Intrastriatal injection of the endogenous excitotoxin quinolinate in experimental animals causes a lesion which duplicates many features of Huntington's disease (HD). This lesion can be prevented by a related metabolite, kynurenate. Since kynurenate levels are reduced in the HD neostriatum, a deficiency in brain kynurenate may be the cause of neuron loss in HD. In order to investigate the relationship between excitotoxic neurodegeneration and kynurenate formation, effects of a unilateral quinolinate injection on several measures of kynurenate metabolism were studied in the rat striatum and substantia nigra.
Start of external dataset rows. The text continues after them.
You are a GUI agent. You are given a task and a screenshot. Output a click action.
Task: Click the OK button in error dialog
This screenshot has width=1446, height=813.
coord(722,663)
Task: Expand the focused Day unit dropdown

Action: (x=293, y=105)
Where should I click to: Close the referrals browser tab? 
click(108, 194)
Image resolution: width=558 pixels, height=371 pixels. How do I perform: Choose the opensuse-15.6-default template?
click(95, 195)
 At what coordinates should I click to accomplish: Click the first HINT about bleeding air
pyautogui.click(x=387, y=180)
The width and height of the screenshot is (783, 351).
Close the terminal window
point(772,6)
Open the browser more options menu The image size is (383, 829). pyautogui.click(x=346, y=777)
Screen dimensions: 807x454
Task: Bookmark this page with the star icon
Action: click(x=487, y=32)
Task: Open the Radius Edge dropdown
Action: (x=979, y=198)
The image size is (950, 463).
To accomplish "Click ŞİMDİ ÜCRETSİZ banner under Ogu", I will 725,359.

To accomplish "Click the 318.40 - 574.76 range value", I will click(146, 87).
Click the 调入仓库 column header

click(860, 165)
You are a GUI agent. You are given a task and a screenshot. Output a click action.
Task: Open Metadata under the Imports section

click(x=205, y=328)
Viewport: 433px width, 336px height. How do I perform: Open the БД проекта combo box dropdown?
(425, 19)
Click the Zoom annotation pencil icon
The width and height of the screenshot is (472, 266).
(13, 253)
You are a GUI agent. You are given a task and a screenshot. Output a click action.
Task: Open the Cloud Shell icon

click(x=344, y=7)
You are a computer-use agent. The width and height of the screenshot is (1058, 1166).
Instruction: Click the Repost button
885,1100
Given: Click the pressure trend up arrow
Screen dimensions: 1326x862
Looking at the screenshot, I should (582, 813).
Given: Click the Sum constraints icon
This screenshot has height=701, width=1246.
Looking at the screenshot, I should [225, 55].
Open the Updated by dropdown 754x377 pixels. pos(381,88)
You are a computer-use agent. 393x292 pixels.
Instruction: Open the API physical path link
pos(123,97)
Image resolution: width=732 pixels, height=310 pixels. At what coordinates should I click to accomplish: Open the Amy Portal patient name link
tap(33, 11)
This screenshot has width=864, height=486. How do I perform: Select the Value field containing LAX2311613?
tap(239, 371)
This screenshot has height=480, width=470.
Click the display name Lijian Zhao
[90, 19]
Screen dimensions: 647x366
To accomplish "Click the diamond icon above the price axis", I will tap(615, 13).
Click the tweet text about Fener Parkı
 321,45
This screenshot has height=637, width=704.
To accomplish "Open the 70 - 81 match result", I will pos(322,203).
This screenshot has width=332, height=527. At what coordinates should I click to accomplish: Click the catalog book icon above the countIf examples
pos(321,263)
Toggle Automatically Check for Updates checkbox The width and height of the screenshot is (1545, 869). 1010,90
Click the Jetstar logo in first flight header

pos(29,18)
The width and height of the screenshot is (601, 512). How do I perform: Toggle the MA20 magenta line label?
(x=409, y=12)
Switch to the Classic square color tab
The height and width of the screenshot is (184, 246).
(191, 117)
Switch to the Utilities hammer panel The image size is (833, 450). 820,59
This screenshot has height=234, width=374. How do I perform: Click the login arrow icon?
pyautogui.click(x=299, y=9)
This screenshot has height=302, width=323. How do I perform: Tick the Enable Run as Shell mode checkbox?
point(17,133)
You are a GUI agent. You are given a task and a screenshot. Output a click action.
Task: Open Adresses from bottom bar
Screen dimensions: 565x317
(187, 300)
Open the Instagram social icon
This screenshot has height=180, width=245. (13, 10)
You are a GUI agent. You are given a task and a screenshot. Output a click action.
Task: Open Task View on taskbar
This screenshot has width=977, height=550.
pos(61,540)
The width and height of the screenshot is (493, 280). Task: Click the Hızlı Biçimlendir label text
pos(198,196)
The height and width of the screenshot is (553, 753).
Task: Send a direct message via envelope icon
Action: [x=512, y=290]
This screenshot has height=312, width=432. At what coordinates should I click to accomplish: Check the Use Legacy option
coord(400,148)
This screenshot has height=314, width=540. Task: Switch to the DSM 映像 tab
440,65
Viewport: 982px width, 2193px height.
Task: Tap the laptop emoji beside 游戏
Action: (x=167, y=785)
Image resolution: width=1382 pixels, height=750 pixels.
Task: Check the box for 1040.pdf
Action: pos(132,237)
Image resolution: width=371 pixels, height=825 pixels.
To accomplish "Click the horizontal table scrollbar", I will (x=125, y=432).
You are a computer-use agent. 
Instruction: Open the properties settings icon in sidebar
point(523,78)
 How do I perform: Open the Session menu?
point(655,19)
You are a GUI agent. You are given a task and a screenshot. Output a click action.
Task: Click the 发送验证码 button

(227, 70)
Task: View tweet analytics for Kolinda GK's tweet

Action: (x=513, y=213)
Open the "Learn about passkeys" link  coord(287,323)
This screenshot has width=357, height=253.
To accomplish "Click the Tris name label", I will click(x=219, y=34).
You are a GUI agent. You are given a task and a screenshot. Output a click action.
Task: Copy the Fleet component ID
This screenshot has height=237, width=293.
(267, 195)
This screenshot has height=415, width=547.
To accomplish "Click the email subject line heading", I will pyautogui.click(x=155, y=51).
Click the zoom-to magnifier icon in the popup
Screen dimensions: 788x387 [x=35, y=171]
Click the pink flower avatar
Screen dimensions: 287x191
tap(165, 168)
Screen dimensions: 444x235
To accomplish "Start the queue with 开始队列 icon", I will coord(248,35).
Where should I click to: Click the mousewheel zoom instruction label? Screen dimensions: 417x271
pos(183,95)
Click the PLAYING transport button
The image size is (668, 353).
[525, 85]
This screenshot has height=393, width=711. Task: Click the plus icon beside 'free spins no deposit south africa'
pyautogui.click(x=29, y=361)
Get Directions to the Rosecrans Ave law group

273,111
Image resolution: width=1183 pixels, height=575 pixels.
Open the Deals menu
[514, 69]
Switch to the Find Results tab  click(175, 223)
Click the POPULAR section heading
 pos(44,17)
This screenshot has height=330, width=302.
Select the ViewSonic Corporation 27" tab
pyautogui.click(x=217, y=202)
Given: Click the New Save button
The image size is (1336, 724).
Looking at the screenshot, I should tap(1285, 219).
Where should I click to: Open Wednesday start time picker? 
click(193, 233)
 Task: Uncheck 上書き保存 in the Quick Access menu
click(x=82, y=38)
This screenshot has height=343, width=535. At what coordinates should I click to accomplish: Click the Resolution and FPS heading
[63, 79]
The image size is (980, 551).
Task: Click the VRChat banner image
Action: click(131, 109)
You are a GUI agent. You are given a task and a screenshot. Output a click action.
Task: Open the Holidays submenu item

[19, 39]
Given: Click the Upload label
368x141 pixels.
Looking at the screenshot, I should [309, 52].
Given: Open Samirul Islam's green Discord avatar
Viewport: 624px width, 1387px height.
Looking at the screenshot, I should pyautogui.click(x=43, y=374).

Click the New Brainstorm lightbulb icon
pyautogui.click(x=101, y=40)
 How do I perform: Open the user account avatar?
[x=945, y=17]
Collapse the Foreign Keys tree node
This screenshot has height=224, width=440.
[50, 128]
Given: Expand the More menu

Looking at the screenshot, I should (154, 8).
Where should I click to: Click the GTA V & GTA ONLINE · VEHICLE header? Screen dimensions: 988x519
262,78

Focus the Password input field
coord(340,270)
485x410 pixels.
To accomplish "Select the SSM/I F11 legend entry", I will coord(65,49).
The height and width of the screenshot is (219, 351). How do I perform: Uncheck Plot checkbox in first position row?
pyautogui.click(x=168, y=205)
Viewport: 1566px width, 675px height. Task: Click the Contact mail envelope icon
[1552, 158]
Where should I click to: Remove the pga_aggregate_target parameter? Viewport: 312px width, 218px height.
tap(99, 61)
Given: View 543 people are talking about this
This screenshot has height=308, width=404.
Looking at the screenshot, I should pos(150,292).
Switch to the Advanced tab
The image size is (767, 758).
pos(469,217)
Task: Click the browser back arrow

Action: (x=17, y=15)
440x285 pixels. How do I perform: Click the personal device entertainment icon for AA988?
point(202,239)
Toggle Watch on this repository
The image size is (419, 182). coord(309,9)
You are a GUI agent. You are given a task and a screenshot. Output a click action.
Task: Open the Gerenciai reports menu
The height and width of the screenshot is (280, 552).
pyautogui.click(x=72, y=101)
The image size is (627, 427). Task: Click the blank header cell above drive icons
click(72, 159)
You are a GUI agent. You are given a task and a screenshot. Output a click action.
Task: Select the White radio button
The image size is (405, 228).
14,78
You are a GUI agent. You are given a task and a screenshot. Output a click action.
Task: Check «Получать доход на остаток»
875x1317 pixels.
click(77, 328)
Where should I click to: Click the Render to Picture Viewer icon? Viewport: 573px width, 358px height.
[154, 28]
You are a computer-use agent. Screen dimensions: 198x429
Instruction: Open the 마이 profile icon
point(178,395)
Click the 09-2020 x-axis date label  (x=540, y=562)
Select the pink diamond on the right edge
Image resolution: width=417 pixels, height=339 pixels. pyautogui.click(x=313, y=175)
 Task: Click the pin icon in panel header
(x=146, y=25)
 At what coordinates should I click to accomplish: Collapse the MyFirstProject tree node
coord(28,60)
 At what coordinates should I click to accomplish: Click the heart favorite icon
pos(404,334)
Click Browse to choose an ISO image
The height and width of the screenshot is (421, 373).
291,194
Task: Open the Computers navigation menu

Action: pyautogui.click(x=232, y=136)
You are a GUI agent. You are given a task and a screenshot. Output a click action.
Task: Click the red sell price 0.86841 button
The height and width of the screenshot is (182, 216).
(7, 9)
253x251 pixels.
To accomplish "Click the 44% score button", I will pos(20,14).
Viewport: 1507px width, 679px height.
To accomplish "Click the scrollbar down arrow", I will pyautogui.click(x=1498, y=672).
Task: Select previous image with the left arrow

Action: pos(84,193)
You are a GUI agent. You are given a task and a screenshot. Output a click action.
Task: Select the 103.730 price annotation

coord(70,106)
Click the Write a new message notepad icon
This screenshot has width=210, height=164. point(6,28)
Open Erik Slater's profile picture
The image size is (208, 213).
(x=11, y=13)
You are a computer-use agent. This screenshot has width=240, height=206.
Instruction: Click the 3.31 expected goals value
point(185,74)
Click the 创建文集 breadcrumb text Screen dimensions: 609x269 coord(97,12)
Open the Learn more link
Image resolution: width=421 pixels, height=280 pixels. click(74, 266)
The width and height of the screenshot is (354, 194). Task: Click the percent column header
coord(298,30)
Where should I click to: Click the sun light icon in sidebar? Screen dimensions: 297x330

Within 2 hours, quinolinate caused an approximately 100% increase in striatal kynurenate levels in the absence of changes in its bioprecursor L-kynurenine or its biosynthetic enzymes kynurenine aminotransferases (KATs) I and II. This increase was more dramatic after 2 days (+735%) and was accompanied by an increase in L-kynurenine (+182%). No change or a slight decrease in enzyme activities were detected at this time-point. More chronic excitotoxic lesions produced a substantial increase in kynurenate levels (by approximately 2-, 4- and 4-fold, respectively, after 7 days, 1 and 5 months). Lesion-induced changes in KAT II activity essentially paralleled those seen with kynurenate, whereas KAT I remained slightly decreased at all timepoints. Nigral KAT II activity was increased ipsilaterally 2 days, 1 and 5 months after the striatal quinolinate injection. Kinetic analyses, performed in the striatum 5 months after the quinolinate injection, showed an almost 3-fold decrease in K_m values for KAT II in the absence of v_max changes. These findings indicate that 1) different mechanisms regulate kynurenate production at different stages after an intrastriatal quinolinate injection; 2) an increased substrate affinity to KAT II is responsible for the elevation of kynurenate in the chronically lesioned rat striatum; and 3) qualitative differences in kynurenate metabolism exist between the HD neostriatum and the excitotoxin-lesioned rat striatum, supporting the idea that (a decrease in) kynurenate tone may play a primary role in the pathophysiology of HD.